___ Raw data ___

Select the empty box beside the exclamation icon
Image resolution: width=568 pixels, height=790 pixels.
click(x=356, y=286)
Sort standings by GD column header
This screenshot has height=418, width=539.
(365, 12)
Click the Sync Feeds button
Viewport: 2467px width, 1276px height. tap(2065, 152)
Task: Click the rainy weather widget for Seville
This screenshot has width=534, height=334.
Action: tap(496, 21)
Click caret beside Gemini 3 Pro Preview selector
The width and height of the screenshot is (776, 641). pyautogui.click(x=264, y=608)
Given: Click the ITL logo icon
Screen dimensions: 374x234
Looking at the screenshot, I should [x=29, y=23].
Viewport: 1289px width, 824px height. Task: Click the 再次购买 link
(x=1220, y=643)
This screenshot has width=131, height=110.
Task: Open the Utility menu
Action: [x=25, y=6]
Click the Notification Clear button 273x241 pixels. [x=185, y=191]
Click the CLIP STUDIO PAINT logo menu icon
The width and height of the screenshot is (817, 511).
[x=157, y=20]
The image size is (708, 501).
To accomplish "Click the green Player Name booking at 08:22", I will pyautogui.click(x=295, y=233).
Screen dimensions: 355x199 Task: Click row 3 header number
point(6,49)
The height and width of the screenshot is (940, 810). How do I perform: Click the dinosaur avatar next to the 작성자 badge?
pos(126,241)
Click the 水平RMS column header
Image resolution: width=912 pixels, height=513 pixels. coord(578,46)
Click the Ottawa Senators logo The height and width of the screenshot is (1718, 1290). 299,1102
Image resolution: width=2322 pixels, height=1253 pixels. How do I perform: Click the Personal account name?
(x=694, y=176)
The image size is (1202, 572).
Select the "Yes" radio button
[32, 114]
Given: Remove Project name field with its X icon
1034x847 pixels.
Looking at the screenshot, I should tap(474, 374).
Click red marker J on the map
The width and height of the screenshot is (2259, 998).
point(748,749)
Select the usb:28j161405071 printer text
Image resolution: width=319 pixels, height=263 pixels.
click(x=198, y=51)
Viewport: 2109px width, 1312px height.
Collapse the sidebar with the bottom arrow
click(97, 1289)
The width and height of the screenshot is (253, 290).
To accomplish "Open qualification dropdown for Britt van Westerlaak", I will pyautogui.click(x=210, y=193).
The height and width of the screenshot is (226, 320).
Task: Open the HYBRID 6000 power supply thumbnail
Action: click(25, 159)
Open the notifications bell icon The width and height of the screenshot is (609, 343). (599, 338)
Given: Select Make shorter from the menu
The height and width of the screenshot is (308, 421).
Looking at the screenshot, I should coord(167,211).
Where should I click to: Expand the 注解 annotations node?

___

## What to produce
Locate every line in the data above that contains the word "with", and copy each of those lines.

## Task response
Given: Remove Project name field with its X icon
Collapse the sidebar with the bottom arrow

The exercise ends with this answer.